■ THE TASK:
Could you show all lines in the entries below that contain the string "will"?

■ INFORMATION SUPPLIED:
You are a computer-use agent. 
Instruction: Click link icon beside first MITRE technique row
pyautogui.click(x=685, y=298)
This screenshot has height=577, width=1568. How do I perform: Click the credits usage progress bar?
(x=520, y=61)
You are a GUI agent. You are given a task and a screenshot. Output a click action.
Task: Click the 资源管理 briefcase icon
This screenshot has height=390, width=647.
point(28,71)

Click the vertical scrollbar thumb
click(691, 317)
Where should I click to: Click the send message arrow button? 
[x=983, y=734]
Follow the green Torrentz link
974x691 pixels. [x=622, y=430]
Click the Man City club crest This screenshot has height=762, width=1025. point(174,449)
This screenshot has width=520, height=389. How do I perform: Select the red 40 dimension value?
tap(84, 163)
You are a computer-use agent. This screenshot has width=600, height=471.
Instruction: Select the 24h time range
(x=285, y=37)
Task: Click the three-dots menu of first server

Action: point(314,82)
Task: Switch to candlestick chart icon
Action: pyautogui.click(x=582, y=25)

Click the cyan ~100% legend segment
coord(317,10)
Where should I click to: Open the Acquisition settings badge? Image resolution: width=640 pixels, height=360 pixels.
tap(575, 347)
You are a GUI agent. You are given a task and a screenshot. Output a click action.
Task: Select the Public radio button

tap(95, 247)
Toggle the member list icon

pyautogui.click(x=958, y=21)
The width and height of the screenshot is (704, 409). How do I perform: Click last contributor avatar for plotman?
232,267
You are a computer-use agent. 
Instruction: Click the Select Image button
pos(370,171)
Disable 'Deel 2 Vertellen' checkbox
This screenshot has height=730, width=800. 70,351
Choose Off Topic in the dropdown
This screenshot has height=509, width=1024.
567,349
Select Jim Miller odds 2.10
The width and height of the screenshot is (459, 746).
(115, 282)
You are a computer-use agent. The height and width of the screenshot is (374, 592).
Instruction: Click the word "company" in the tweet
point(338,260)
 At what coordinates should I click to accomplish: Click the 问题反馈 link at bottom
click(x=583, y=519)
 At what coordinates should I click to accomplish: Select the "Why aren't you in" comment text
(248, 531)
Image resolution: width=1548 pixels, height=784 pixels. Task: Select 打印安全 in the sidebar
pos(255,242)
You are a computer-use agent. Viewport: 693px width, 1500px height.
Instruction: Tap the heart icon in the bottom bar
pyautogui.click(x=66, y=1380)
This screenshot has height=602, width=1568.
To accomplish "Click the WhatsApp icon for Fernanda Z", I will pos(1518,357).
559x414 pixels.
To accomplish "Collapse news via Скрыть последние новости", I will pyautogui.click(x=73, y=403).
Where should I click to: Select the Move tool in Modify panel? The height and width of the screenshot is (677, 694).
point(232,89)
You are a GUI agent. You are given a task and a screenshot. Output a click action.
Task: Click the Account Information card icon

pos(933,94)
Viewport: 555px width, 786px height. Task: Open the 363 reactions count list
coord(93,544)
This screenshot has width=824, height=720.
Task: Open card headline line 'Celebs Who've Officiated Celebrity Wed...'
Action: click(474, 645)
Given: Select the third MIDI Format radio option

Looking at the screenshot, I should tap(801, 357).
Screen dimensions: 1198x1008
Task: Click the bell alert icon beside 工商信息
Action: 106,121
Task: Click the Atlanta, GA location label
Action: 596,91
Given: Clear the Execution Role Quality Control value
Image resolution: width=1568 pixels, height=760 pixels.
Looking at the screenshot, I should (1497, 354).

■ WRITTEN SOLUTION:
To accomplish "Click the WhatsApp icon for Fernanda Z", I will pos(1518,357).
To accomplish "Collapse news via Скрыть последние новости", I will pyautogui.click(x=73, y=403).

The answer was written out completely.